Pacquiao campeón a los 40

pac thurman

En pose karateca, «PacMan» le quitó el invicto a Keith Thurman

 

Por Ricardo Acuña (Especial para LBD) / En Las Vegas, Estados Unidos, Manny Pacquiao quería lo más difícil en su carrera: ser campeón mundial absoluto (lo era interino) con más de 40 años.

Retó a un invicto que tenía la coraza de invencible y lo desarmó por completo para convertirse en el Número 1 del peso welter.

«No ha sido fácil, Keith Thurman es un gran boxeador», aseguró tras su histórico triunfo.

Fue cierto, pero la leyenda desempolvó su mejor boxeo para volver a maravillar al mundo. Triunfo por decisión dividida (115-112, 115-112 y 113-114, esta última increíble).

La tarjeta de LBD marcó 116-112 para el asiático. Entró en el selecto club de campeones a los 40 junto con Bernard Hopkins, George Foreman, Archie Moore y Vitali Klitschko.

De ellos, de momento, es el más joven en conseguirlo: 40 años, 7 meses y 3 días y avisa: «Mi próxima lucha será el año que viene». «PacMan» tiene cuerda para rato.

Thurman decidió plantear una guerra mental en la previa. Pacquiao le respondió siempre con una sonrisa y lo esperó en el ring.

Sobre la tarima, donde se muestran las personas de verdad, el filipino necesitó menos de tres minutos para ganarle esa batalla.

El estadounidense dominaba en la distancia y «PacMan» recibió varios golpes cuando intentaba acortar distancia… hasta que ocurrió la genialidad.

En un abrir y cerrar de ojos se echó encima de Thurman, que retrocedió. Mano adelantada abajo y la de atrás al mentón. El campeón se iba al suelo y su cerebro estallaba.

No pensaba que el «dinosaurio», como el mismo le llamó, tuviese esa capacidad.

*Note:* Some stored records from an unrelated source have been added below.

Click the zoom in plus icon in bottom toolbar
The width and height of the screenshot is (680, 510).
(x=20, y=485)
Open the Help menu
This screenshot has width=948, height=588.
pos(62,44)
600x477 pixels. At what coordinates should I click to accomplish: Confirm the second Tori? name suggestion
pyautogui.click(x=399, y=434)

Pacquiao sabía hasta dónde debía apretar y lo hizo.

Lo dejó respirar y continuó la pelea. La experiencia lo es todo. Pacquiao podía tener menos envergadura, potencia… pero había pegado primero y a la hora de ejecutar sus golpes, lo sorprendió.

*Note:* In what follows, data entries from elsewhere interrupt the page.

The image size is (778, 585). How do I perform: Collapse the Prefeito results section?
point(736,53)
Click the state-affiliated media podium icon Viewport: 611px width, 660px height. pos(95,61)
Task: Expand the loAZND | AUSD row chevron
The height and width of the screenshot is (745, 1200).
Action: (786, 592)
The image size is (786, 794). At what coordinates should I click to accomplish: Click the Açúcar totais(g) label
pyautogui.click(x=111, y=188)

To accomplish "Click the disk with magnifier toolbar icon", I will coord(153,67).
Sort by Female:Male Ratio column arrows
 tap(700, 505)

El campeón tardó en reaccionar mentalmente hasta el cuarto asalto. No fue capaz de imponer su tamaño hasta entonces.

En ese momento se vio la diferencia. Pacquiao encajó manos duras, pero apretaba los dientes y seguía para delante. El miedo a perder no existía, solo tenía hambre de victoria.

Así acabó de minar a Thurman, que fue alternando buenos momentos de boxeo con otros en los que se veía sorprendido por el veterano.

La leyenda lograba comerle el espacio en un segundo, algo que bloqueaba al estadounidense, pues alguien con su movilidad era incapaz de salir de esa presión antes de tocar la cuerda con su espalda.

Ahí, en las cuerdas es donde Manny mostró otra gran virtud. Thurman le encerraba, sacaba muchos golpes pero no se acertaba. Replicaba con series rápidas y se movía.

Thurman acabó cabizbajo por su derrota. En el décimo asalto, Pacquiao clavó su mano en el hígado del estadounidense. Le faltó poco para caer al suelo.

De hecho llegó a doblarse de dolor. El filipino le dejó vivo porque sabía que línea roja no debía cruzar. Es consciente que no está para intercambiar golpes.

Tuvo el KO, pero él quería ganar y disfrutar del camino, no importaba el modo de la victoria. Después tocaba hablar de futuro.

Spence y Porter unificarán coronas (IBF y WBC) el 28 de septiembre, su rival potencial saldrá de ahí, pero no quiso darle más crédito.

Cualquier declaración podía eclipsar lo que acababa de hacer. La leyenda volvió a demostrar su vigencia. Manny Pacquiao, campeón a los 40.